Esperou – é sempre longo o caminho exigido aos dispositivos médicos antes de poderem chegar ao mercado (aprovações, licenças, etc.) – e depois fez mesmo o que “estava ao seu alcance”: criou uma “uma parceria empresarial com a finalidade de colocar o teste, à disposição dos doentes com este tipo de cancro em todo o mundo, num prazo razoável”. Após a validação internacional realizada na Holanda no Hospital Universitário de Nijmegen – reputado centro de referência desta patologia – o teste, baptizado de Uromonitor foi registado em mais de cem países”.

3 Apesar da sua tenra idade a descoberta cientifica deu já origem a teses de doutoramento, em Portugal e no estrangeiro; proporcionou a criação de uma Startup financiada pelo mesmíssimo David Caldeira (sem que nunca houvesse necessidade de recorrer a subsídios ou empréstimos bancários) e o Uromonitor foi apresentado no último Congresso da Associação Portuguesa de Urologia, em Novembro passado, pelo professor Nair Rajesh, urologista de um hospital londrino onde o teste está a ser usado. Para grandes males, grandes ambições de lhes pôr termo.

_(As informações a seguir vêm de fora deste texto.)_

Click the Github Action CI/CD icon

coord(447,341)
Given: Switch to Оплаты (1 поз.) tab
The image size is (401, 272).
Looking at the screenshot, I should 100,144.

4 É claro que nada disto teria possível sem o esforço dos investigadores e o trabalho dos cientistas, sobretudo sem a formidável qualidade do IPATIMUP. Estamos a falar de inovação e ciência e não de paraquedistas bem intencionados. Talvez David Caldeira venha até a ganhar dinheiro, tem reputação de arguto e talentoso mas não foi isso que me interessou. Naquele almoço debruçado sobre o mar o que se apreciou foi a invulgar colaboração entre a capacidade de iniciativa de um cidadão comum e a ciência portuguesa. Transformando uma descoberta científica num produto disponível que prestigia a nossa ciência e serve os pacientes, aqui e mundo fora. A “desinstalação” não é porém um tique, uma sorte ou um atributo, é uma decisão de vida. Logo, com o poder de a mudar e longe andam de nós, seja em que domínio for, compensadores exemplos de boas “desinstalações”.

5 Que tem isto a ver com o Natal? Nada dirão os distraídos ou os apressados. Pode ter, sugiro eu. Participar na promoção do bem comum tornando acessível um artefacto clínico que menoriza o sofrimento, não é obviamente um exclusivo de efemérides religiosas ou de datas celebratórias. Mas pode torná-las menos ansiosas e mais doces, reduzindo a grande margem que separa a saúde do sofrimento e haverá melhor motivo de festejo natalício?

6 Há dias o jesuíta Vasco Pinto de Magalhães que não é um radical ,nem um ortodoxo, nem um duro de coração, antes um homem deste tempo – inteligência fértil, aberta, lúcida, atentíssima – separou águas. Descendente, herdeiro, continuador e propagador da civilização judaica-cristã, usou e ousou de uma perplexidade vibrante, para perguntar “onde estava o festejado?” neste Natal que ele queria “outro”:

“Entre bolinhas, fitas e estrelas foram a pouco e pouco desaparecendo todos os sinais pessoais do Natal. Não nasce nem nasceu ninguém. Acabou o presépio e até do pai Natal que ainda era alguém, ficaram as renas. Esvaziaram tudo o que era pessoal. Razões ideológicas ou económicas? Certamente as duas, ajudam-se. Ficam as Boas Festas’ A quem? Porquê? Onde está o festejado?”

Outro Natal. Porque como também disse José Tolentino de Mendonça “os dias 24 e 25 passam depressa mas as questões que colocam à nossa humanidade são mais do que lentas. São irremovíveis”.